YAML: The Norway Problem (2022)

Root cause and YAML versions

  • The “Norway problem” comes from YAML 1.1’s implicit typing rules (e.g., NO → boolean), and from libraries like PyYAML using the full 1.1 schema by default.
  • Workarounds mentioned:
    • Use loaders that treat everything as strings (e.g., “base”/safe loaders).
    • Switch to parsers that support YAML 1.2, where implicit typing is drastically reduced and conversion is configurable.
  • YAML 1.2 (since 2009) effectively fixes this by treating scalars as opaque strings plus optional, user‑defined schemas, but many popular libs (libyaml, PyYAML) are still stuck on 1.1.
  • Some newer implementations (e.g., libfyaml) and tools like StrictYAML follow a string‑first + schema approach.

How often and where it bites

  • Many commenters have never hit the issue in years of YAML use; others saw it repeatedly in:
    • Country lists (geo IP whitelists, signup allowlists).
    • OpenAPI specs and cross‑team configs.
    • Ansible playbooks (countries, file modes, booleans).
    • Environment variables (e.g., platform auto‑coercing “true”).
  • It’s described as a “scissor bug”: invisible for most, catastrophic for the unlucky subset (Norway, “NA”, certain MACs, etc.).

Mitigations and alternatives

  • Common advice:
    • Quote all nontrivial strings (country codes, IDs, hashes, MACs, dates, IPs, names).
    • Use YAML tags (e.g., !!boolean) or schemas where supported.
    • Run linters (yamllint, ansible-lint) to flag truthy/typing pitfalls.
  • Some argue this shows “too much YAML”: configs should be small; large manifests should be generated from real languages (Python, Dhall, Terraform, etc.) into JSON/YAML.
  • JSON is favored by several participants as safer (stricter, mandatory quotes, no comments though) and often accepted anywhere YAML is.
  • Other alternatives mentioned: NestedText, protobuf text format, custom config formats (e.g., conl.dev).

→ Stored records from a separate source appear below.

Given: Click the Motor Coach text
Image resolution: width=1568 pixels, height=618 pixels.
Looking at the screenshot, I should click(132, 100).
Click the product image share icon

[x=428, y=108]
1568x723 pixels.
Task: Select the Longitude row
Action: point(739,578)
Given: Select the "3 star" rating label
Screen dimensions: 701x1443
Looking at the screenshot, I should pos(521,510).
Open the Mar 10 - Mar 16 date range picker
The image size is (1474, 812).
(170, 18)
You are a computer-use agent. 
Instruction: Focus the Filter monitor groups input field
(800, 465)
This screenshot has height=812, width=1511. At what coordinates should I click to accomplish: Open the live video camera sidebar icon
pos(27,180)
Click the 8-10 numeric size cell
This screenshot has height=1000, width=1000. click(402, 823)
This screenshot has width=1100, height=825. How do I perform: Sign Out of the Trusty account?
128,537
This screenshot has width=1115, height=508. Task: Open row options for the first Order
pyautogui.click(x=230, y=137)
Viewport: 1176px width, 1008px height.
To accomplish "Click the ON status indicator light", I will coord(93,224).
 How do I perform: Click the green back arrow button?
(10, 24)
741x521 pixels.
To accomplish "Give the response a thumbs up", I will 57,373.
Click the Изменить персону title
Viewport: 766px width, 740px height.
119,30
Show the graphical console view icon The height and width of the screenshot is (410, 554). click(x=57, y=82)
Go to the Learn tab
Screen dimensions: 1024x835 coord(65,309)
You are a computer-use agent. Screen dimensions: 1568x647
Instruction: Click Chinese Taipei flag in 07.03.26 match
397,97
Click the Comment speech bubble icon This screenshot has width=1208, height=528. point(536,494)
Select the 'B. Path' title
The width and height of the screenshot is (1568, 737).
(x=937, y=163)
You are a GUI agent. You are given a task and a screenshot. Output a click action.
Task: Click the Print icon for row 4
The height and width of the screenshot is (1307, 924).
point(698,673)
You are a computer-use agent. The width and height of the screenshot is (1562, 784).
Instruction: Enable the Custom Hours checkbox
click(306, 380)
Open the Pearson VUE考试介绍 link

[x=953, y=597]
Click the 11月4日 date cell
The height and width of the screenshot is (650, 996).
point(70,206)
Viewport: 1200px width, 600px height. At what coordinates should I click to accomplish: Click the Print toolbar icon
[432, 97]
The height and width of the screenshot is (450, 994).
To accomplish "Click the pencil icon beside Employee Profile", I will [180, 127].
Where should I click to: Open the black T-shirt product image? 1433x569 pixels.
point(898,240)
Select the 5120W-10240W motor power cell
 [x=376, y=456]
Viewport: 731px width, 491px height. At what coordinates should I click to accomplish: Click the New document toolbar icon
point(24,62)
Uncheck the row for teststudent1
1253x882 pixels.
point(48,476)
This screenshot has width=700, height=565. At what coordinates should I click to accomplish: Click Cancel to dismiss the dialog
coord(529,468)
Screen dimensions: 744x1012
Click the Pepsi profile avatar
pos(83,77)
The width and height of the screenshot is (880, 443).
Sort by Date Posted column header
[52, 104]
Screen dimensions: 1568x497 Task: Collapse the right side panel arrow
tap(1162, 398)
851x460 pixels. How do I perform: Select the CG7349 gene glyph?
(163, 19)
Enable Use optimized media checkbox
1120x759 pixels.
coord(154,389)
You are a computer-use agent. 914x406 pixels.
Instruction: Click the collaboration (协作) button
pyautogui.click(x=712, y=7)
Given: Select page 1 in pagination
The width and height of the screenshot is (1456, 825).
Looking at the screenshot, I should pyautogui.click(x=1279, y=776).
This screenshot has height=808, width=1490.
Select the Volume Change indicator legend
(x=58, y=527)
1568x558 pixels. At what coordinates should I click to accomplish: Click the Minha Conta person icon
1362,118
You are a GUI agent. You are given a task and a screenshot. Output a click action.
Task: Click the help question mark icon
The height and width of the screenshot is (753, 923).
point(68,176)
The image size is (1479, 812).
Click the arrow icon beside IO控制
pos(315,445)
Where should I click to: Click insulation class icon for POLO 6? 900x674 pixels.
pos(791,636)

Design criticism and robustness debate

  • YAML is widely criticized as overcomplicated, “too clever,” with many ways to express the same thing and surprising coercions (Norway, exponent hashes, sexagesimal times breaking all-decimal MACs).
  • Some tie this to misapplied “be liberal in what you accept”; others argue the issue is simply poor spec design and ambiguous implicit typing, not real robustness.
  • Consensus in the thread leans toward: parsers should be stricter, conversion rules explicit, and humans shielded from magical auto-typing in configuration files.